鬼药师,善于弄药,而这些鬼药,又会从香中发挥作用。
“双七,这老小子,是在拖延时间,他是在等尸羯和厉鬼合体呢。”廖光明提醒我。
我点点头,这个不用他提醒,我也看的出来。现在的问题是,我该如何破掉他这个幻象,不然的话,我们摸不到他的身影,做什么都于事无补。
他面前的三支香,只要不灭,这个幻象就会存在。
“双七,你是鬼药门的门主啊,你连鬼药门中一个小小的幻象都破不了。又有什么资格来当这个门主,凭什么拥有阴阳守宫和鬼花戒……”
我不断地跟自己说话,却突然想起了我手指上的鬼花戒。
当时斗笠爷说这门主的指环,千好万好,我是不是还没把它利用起来了?刚刚它吸了厉鬼的那些鬼气,还是它主动发挥的作用。我为什么不主动去应用它呢?

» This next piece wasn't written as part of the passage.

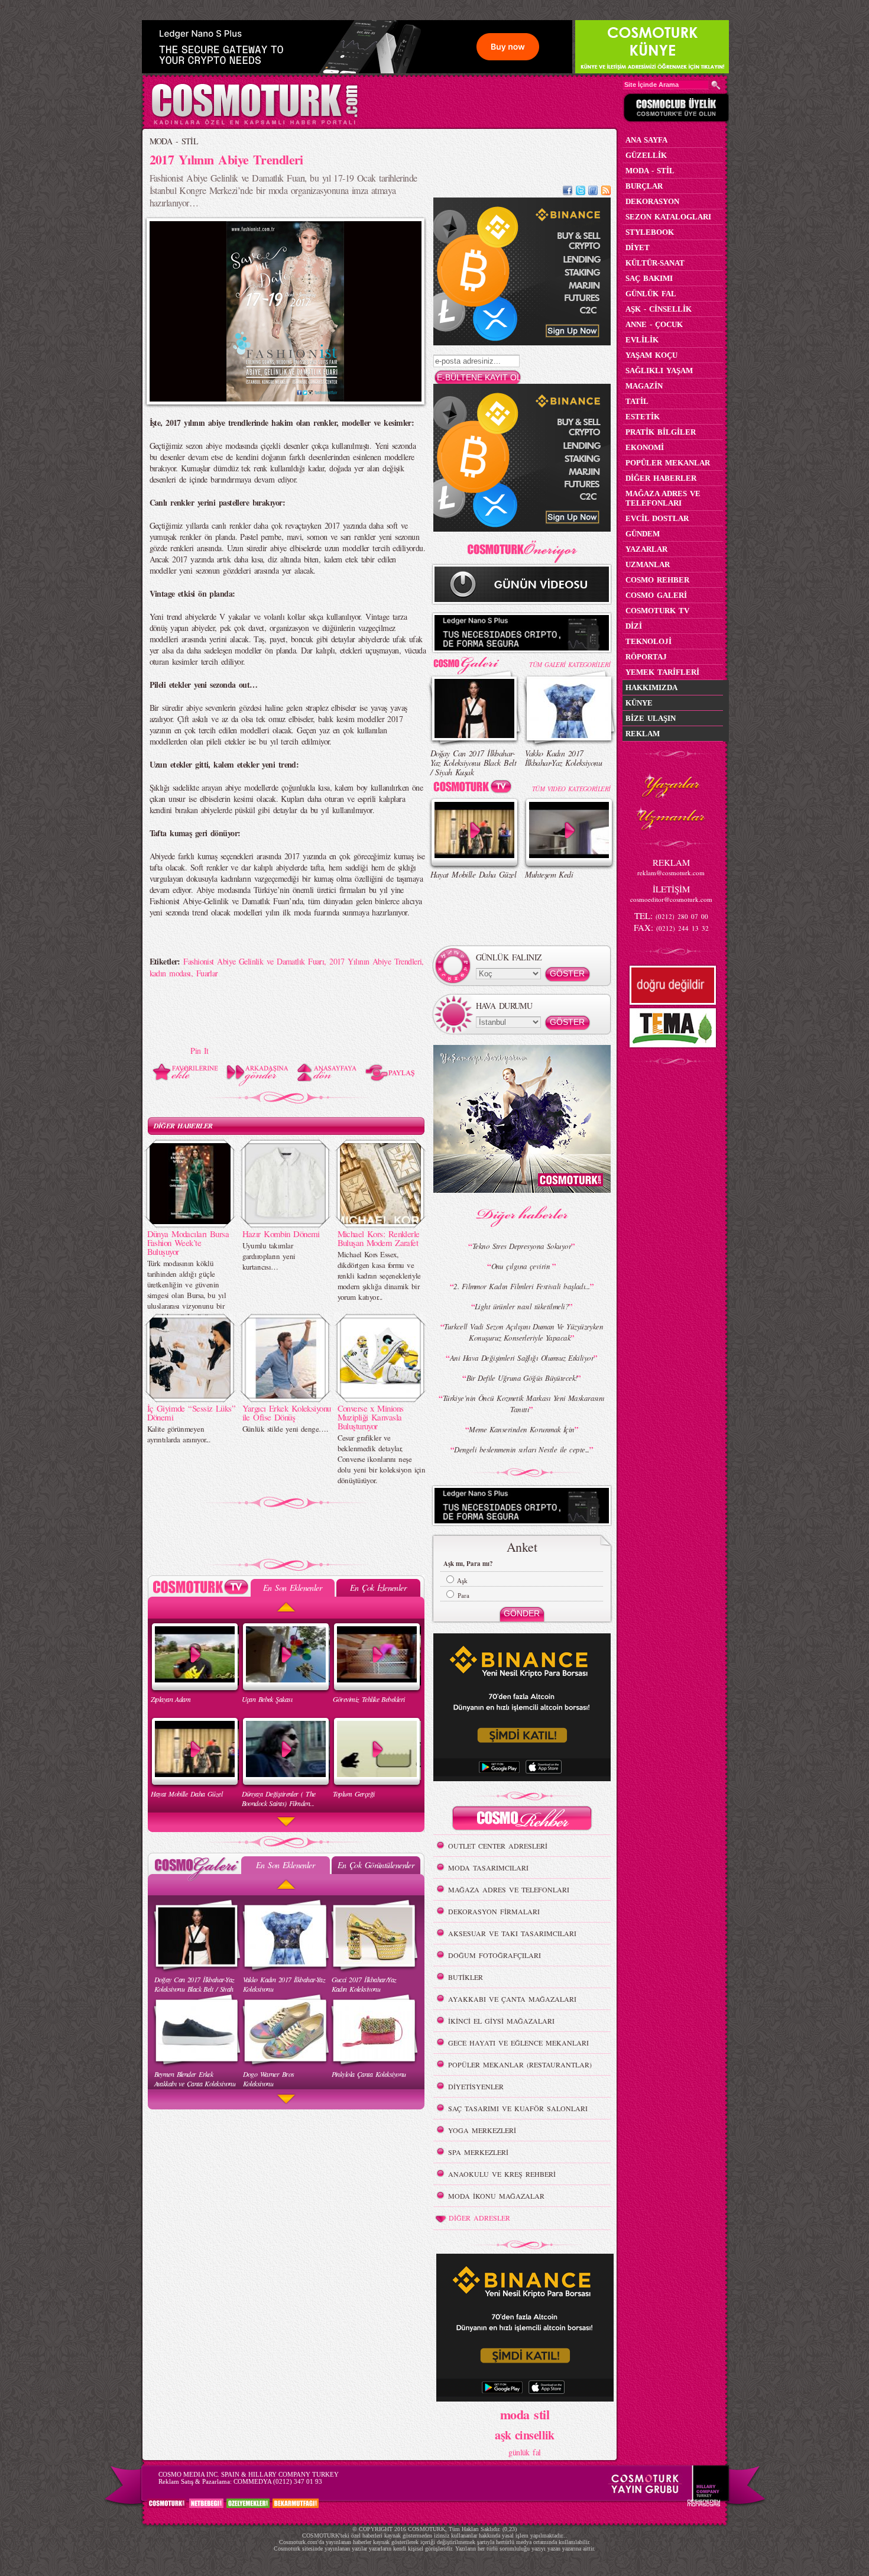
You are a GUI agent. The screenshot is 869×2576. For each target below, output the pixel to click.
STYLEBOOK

我盯着那棺材顶上的三根清香,决定用这指环再来试一试。
当时斗笠爷传我门主之位的时候,曾经教给我一套口诀。当时他只是说这是师父传下来的,说是门主必须记住的口诀,而且只是在门主更替的时候,由上一任门主传与下一任门主。至于口诀的用处,他也不知道,因为他从来都没用到过。他也不止一次地念起,但是口诀什么作用都没起,好像就是几段咒语而已。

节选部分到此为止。